Ossavitor was—or is (it is now either dead or dwelling on another plane)—a dragon of forgotten breed, who achieved something very important to all dragonkind some 20,000 years ago: his Way, or magical process for achieving immortality.

Humans are warned that betrayal of any knowledge of this process (even mentioning its name in “confidential” inquiries at Candlekeep, for example) will attract the attention of both the Cult of the Dragon (who are anxious to eliminate rivals in their bid to influence dragons into achieving dracolichdom) and powerful dragons of all sorts.

Ossavitor’s Way is a long, exacting, and difficult process, the details of which remain secret to this writer (i.e., Volo couldn’t discover anything more about it, and Elminster refused to). Khelben “Blackstaff” Arunsun, the Lord Mage of Waterdeep (and presumably certain other powerful mages of his acquaintance, such as his consort Laeral and perhaps others of the Chosen of Mystra) has the entire process somewhere in one of his hidden libraries. Ambitious adventurers should take note that dragons—after a long and increasingly impressive death-toll mounted alarmingly—long ago gave up any hope of getting the secrets of Ossavitor from the Blackstaff.

— Study material —
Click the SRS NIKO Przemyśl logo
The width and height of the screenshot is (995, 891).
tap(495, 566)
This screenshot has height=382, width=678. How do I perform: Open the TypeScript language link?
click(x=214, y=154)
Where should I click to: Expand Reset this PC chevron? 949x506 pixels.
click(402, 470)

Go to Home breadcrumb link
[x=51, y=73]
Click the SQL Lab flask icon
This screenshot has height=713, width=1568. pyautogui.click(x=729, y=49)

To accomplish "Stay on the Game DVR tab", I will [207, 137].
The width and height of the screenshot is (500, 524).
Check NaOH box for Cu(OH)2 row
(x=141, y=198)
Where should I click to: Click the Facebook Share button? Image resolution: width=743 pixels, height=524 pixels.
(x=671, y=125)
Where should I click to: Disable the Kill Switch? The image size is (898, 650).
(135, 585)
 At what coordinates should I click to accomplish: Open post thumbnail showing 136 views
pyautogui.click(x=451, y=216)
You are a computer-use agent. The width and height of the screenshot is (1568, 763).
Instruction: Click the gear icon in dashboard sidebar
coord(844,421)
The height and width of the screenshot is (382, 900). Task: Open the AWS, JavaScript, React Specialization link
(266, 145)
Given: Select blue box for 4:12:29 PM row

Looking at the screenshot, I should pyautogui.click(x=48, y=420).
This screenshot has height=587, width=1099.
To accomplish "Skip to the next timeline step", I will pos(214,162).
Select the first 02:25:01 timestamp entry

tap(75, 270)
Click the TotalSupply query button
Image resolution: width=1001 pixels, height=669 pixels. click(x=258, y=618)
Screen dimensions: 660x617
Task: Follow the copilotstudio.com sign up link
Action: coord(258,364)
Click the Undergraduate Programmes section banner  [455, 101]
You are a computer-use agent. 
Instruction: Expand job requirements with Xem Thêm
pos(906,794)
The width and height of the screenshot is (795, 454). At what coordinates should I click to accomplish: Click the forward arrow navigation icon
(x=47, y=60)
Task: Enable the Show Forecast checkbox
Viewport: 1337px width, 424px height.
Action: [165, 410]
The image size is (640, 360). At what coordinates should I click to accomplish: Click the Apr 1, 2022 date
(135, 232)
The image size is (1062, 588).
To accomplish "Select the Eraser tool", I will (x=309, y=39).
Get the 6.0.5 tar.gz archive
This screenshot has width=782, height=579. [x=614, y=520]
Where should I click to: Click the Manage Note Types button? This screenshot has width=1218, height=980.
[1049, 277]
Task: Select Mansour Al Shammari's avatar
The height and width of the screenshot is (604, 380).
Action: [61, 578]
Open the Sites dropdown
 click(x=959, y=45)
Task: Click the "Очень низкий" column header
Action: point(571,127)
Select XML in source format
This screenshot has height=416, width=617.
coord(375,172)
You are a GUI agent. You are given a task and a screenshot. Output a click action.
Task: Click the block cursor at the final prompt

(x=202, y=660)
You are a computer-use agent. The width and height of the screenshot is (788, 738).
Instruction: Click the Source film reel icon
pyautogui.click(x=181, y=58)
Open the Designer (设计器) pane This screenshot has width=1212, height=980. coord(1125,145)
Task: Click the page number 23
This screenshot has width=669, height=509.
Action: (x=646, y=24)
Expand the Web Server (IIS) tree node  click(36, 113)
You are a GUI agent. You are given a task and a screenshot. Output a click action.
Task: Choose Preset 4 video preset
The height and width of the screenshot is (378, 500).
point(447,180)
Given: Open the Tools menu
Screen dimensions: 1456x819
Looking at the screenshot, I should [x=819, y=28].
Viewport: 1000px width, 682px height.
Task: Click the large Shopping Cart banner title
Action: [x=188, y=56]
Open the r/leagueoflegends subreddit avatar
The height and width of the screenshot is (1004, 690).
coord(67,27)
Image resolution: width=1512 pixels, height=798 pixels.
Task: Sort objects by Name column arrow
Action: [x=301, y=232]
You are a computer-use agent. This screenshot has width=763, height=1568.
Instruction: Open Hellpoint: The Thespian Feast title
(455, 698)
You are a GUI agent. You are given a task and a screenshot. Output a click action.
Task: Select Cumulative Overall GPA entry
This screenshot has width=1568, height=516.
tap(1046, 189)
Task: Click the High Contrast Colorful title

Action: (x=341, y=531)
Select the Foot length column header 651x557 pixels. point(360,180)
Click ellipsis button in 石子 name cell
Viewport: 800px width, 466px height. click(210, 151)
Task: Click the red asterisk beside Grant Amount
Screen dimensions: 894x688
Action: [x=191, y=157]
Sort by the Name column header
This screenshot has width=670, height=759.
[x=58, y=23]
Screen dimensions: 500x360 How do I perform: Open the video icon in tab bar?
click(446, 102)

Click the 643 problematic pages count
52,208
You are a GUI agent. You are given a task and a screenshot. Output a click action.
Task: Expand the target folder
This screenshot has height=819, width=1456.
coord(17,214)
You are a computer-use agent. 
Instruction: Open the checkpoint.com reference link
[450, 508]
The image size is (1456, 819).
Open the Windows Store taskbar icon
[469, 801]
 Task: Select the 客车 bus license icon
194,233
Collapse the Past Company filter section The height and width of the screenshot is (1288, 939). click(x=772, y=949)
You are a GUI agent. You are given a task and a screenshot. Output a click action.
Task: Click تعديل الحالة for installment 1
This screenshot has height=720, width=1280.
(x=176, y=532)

— Assigned task 1 —
Copy the passage about Ossavitor's Way between "Ossavitor was—or is" and "for achieving immortality.", inclusive, and substitute "ancient breed" for "forgotten breed".
— Assigned task 2 —
Continue the passage about Ossavitor's Way from its last sentence.
The material has no connection to the passage about Ossavitor's Way.

— Expected answer 1 —
Ossavitor was—or is (it is now either dead or dwelling on another plane)—a dragon of ancient breed, who achieved something very important to all dragonkind some 20,000 years ago: his Way, or magical process for achieving immortality.

— Expected answer 2 —
What I have learned thus far is the end result of the process, and certain of its ingredients. The end result is practical immortality: it gives the dragon’s sentience three bodies to inhabit (the unused two are in stasis, and typically hidden away in remote mountain caverns, buried under sand in the hearts of such vast deserts as the Plains of Purple Dust in Raurin, and so on), and allows the dragon to select the size and ‘age’ of these bodies. The dragon retains its magic resistance and spells regardless of the apparent age of its form, but its size, hit dice, breath weapon, and the like vary with the age chosen. All of these newly created bodies are vigorous and have the power of regeneration (3 hp per round). How the dragon’s sentience can move from one body to another also remains a mystery as of this writing, but the written evidence suggests that this can be done as often as desired, and with ease.

The process itself has been the hardest thing to unearth. I suspect that dragons or their agents, and folk of the Cult of the Dragon, have set about stealing or destroying as many references to the Way as possible. I’m confident that it involves gathering many draconic components, including: the talon of a topaz dragon, a scale from a silver, some blood from a bronze, and so on. (Note: this confidence is Volo’s, but Elminster did not correct this statement.)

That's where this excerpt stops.